ONLİNE İŞLEMLER
Glokom (göz tansiyonu) hastalığı, görme azlığı ve görme siniri hasarıyla ortaya çıkan bir hastalıktır. Hiçbir belirti vermeyen sinsi bir hastalık olarak bilinmektedir. Ancak düzenli göz muayenesi sırasında yapılan ölçümler ile tespit edilebilmektedir. Zamanında teşhis edilip kontrol altına alınmadığı durumlarda körlüğe kadar varabilen görme kayıplarına yol açmaktadır.
Glokom dünyada en fazla körlük yapan, ancak tedavisi mümkün olan bir hastalıktır. Glokomda erken teşhis çok önemlidir. Çünkü glokom, erken dönemde tedavisi yapılabilen, geciktiğinde ise tedavisi mümkün olmayan bir göz rahatsızlığıdır. Sinsi ilerleyen bu hastalık, hastaların yüzde 90'ında hastanın herhangi bir şikayeti olmadan ancak göz hekimi tarafından muayene sonucu ortaya çıkarılabilmektedir.
Göz içi basıncının sıklıkla yükselmesi nedeniyle görme sinirinin zarar görmesi sonucu oluşan hastalıktır. Halk arasında göz tansiyonu olarak tanımlanan Glokom genellikle belirti vermeyen sinsi bir hastalıktır. Glokom tedavi edilmezse maalesef körlük kaçınılmaz sondur. Dünya körlük nedenleri arasında ikinci sırada bulunan bu hastalık aynı zamanda önlenebilir körlük nedenleri içinde birinci sıradadır.
Ailesinde Glokom (göz tansiyonu) teşhisi konmuş birinci derece kan bağı olan bireyler bulunan kişilerin düzenli olarak göz kontrollerini yaptırmaları önemlidir.
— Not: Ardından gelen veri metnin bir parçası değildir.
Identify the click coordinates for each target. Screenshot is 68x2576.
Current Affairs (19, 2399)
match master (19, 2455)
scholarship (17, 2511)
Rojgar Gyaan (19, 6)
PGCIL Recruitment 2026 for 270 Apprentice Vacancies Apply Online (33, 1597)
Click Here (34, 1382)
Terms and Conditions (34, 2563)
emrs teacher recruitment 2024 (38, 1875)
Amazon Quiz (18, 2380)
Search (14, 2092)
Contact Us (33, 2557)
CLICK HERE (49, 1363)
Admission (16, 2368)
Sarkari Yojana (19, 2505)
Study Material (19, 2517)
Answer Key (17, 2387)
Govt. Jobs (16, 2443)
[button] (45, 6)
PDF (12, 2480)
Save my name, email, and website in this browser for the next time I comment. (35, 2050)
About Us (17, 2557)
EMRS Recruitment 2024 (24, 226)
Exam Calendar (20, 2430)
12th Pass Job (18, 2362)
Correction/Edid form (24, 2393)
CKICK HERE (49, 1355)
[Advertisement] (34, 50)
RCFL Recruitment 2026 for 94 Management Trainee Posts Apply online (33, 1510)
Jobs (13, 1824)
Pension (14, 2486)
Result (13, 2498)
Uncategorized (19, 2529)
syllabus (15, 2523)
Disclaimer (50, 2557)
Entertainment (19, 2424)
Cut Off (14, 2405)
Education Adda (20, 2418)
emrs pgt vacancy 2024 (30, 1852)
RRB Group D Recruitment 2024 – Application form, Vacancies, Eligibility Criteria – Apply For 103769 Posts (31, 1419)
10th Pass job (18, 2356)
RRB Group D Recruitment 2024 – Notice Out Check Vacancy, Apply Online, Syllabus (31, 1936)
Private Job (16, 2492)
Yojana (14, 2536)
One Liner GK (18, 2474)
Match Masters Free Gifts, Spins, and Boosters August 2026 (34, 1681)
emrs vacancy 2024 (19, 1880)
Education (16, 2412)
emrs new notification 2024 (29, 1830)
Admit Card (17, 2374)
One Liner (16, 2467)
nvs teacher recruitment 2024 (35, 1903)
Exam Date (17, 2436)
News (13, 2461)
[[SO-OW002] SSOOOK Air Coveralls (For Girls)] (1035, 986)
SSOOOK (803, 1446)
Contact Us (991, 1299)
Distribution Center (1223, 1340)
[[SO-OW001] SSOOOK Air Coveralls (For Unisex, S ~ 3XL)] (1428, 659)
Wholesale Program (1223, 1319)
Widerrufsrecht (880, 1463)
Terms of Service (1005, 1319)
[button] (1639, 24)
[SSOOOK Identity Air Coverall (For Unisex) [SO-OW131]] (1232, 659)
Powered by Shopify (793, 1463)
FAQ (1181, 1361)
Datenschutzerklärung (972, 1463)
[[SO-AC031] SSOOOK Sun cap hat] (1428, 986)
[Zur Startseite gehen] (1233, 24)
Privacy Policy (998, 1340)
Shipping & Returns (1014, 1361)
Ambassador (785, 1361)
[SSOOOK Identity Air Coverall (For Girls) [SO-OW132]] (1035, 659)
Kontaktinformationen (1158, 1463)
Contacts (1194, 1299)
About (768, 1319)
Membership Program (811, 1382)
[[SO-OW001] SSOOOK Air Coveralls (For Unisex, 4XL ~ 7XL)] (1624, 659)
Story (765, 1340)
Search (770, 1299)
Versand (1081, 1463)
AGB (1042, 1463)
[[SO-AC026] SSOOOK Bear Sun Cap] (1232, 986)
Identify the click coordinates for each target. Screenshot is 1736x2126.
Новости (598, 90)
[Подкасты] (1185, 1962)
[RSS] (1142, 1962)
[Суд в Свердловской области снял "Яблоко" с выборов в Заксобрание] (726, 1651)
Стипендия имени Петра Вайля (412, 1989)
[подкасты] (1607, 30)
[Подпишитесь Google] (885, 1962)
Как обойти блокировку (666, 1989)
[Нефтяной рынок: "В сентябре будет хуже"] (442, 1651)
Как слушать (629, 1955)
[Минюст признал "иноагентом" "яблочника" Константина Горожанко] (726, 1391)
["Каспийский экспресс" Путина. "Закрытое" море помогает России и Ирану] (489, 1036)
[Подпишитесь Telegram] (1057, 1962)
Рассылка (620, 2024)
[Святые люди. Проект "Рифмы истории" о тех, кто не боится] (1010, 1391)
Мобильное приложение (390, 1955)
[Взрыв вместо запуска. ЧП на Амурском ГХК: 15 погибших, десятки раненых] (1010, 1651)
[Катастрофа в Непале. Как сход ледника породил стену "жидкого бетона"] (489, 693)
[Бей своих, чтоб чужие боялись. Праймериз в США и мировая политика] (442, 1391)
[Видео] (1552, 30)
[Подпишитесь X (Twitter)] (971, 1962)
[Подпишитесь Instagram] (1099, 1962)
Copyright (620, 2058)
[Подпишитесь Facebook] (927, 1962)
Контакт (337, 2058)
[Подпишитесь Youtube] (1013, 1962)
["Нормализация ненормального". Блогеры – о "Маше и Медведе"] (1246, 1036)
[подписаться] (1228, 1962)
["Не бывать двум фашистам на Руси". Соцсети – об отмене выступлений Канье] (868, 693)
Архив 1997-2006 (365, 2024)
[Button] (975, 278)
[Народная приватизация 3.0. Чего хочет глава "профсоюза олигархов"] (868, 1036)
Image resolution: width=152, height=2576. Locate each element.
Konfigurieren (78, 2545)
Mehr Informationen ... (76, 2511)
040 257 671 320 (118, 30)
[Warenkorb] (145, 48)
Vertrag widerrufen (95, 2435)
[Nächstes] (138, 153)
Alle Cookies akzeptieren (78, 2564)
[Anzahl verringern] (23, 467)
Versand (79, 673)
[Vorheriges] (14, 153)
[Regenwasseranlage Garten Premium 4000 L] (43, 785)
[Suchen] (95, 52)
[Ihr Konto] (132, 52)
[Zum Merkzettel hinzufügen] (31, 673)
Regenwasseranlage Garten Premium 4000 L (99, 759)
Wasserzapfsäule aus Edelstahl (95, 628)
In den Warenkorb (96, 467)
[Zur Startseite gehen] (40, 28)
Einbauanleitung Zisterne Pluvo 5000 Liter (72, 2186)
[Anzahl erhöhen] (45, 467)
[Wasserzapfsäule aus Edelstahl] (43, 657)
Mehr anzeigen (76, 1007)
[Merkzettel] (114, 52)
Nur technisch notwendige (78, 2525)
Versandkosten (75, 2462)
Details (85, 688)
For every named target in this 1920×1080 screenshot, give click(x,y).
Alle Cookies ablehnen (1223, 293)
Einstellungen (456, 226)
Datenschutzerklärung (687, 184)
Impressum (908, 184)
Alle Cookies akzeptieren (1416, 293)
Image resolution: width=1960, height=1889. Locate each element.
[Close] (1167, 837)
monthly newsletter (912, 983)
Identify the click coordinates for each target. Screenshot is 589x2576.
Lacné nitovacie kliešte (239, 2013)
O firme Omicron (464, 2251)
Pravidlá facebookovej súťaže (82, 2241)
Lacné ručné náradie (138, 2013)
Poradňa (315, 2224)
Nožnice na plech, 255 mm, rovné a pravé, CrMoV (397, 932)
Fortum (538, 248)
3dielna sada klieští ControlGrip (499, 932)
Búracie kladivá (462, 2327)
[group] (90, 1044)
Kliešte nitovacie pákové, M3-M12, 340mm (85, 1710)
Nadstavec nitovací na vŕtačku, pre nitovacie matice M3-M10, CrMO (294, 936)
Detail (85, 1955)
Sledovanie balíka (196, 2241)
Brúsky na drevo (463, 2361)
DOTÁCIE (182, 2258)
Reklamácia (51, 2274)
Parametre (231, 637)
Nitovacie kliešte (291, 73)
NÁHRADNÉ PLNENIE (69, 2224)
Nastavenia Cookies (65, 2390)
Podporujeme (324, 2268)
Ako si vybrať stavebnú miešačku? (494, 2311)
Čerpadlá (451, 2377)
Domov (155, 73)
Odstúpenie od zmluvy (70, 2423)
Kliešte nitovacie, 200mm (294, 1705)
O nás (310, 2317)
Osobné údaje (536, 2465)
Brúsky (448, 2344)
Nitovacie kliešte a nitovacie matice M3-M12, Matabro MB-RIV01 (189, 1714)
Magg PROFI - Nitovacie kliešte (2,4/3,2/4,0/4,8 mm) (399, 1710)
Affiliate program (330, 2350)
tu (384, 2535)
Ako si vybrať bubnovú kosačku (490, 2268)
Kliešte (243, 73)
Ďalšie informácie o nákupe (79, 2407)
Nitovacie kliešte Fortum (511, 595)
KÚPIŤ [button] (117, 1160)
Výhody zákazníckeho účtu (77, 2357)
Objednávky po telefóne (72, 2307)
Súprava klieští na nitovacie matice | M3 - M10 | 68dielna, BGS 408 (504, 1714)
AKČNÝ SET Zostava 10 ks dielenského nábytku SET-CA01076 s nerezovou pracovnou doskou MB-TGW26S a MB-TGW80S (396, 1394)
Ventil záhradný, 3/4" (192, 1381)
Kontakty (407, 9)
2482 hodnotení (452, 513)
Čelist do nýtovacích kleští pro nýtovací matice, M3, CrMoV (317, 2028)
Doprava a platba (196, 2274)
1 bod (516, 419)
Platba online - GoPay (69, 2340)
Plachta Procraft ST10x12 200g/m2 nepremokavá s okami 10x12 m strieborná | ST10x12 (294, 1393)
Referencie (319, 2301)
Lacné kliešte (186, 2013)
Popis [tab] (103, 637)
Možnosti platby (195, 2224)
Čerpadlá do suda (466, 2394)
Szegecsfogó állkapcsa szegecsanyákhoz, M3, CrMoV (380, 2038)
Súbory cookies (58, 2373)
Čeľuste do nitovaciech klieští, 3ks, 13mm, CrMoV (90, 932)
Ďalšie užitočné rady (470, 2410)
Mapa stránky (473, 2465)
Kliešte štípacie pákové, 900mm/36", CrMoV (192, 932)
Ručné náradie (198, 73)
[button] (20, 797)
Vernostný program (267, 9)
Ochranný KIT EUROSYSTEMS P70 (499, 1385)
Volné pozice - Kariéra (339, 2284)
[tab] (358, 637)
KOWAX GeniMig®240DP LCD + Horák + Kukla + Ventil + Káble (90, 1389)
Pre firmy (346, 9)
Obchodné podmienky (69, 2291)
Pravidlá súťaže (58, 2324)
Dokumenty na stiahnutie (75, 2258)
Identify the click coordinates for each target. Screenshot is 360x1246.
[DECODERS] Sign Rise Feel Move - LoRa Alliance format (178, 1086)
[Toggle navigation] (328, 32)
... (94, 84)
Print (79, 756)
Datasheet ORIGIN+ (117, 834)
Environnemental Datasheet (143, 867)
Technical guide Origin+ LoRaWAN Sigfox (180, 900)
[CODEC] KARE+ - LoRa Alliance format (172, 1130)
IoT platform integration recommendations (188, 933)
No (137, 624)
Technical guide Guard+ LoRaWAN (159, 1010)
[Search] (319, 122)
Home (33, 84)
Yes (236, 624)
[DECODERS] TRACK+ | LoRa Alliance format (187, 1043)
Hastalık belirti vermiyor, ancak düzenli göz muayenesi sırasında yapılan ölçümler ile tespit edilebilir. Fakat erken dönemde tespit edilen hastalarda sabahları baş ağrıları, bulanık görme, geceleri ışıklı halka görülmesi, televizyon izlerken gözlerde ağrı gibi belirtiler görülebilmektedir. Zamanında teşhis edilip kontrol altına alınmadığı durumlarda ise körlüğe kadar varabilen görme kayıplarına yol açmaktadır.
Belirti vermeyen sinsi bir hastalık olan Glokom’da erken teşhis çok önemlidir. Bu nedenle mutlaka rutin göz muayenesi yapılması gerekmektedir. Bu kontroller esnasında detaylı bir tarama yapılacağı için hastalık da saptanabilmekte ve gerekli tedaviye başlanabilmektedir. Ancak ileri seviyeye ulaşan hastalığın tedavisi ise çok zordur. Oluşan hasarın geriye dönmesi ne yazık ki mümkün değildir. Bu gibi durumlarda ancak gözde oluşmuş hasarın ilerlemesi durdurulabilir.
Glokom’da hastalığın seviyesine bağlı olarak tedavi yöntemleri uygulanmaktadır. Cerrahi tedaviye geçmeden önce ilaçlara şans vermek gerekir. Damlalar yeterli olmazsa lazer ve cerrahi seçeneklerini değerlendirilir. Göz içi basıncını düşürmeye yönelik yapılan bu uygulamalar ile hastanın glokomun yol açacağı görme problemlerinden korunmasına yardımcı olunabilir. Sonuç olarak, sinsi ilerleyen ve sonuçta körlüğe yol açabilen Glokoma (göz tansyonu) karşı insanların bilinçli olması önemlidir. Yapılan göz kontrolleri sayesinde eğer Glokom saptanırsa erken evrede müdahale şansıyla hastalık tedavi edilebilir.